= Article =

━━━━━━━━━━━━━━━━

[thelist] Arguments against registration forms

Scott pippen at bigpond.net.au
Wed Oct 23 22:50:01 CDT 2002

Good response Frank.

I was more succinctly going to say rather than make
filling in the registration form a "requirement", highlight
the "benefit" and the aid they are providing you in
doing so. Some people enjoy advocacy. Others don't.

Make your brochure registration process a carrot not a stick.


----- Original Message -----
From: "Frank" <framar at interlog.com>
To: <thelist at lists.evolt.org>
Sent: Thursday, October 24, 2002 1:31 PM
Subject: Re: [thelist] Arguments against registration forms

: At 07:46 PM 10/23/2002 -0700, you wrote:
: >Someone in my company wants to require people register in order to
: >download an on-line brochure. I know in my bones that this is
: >foolish. It will annoy customers and many will abandon the site
: >rather than fill in a form. But I need data.
: >
: >Does anyone know of a study or paper or even an expert opinion I can
: >use to win this argument?
: I would be surprised if you found such a document (but would be interested
: in reading one , if it were found.) Not all registrations are bad, and not
: all will drive clients away. I suspect that your argument might carry more
: strength if it made a specific case, rather than a general one.

━━━━━━━━━━━━━━━━

= Exercise description =
Please reproduce the passage of the mailing-list post verbatim, starting at the words "I was more succinctly" and ending after "advocacy. Others don't.".

━━━━━━━━━━━━━━━━

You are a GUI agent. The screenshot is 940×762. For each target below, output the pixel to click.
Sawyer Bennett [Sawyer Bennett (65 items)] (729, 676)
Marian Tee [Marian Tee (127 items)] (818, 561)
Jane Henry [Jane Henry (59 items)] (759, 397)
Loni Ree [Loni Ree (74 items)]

━━━━━━━━━━━━━━━━

= Answer =
I was more succinctly going to say rather than make
filling in the registration form a "requirement", highlight
the "benefit" and the aid they are providing you in
doing so. Some people enjoy advocacy. Others don't.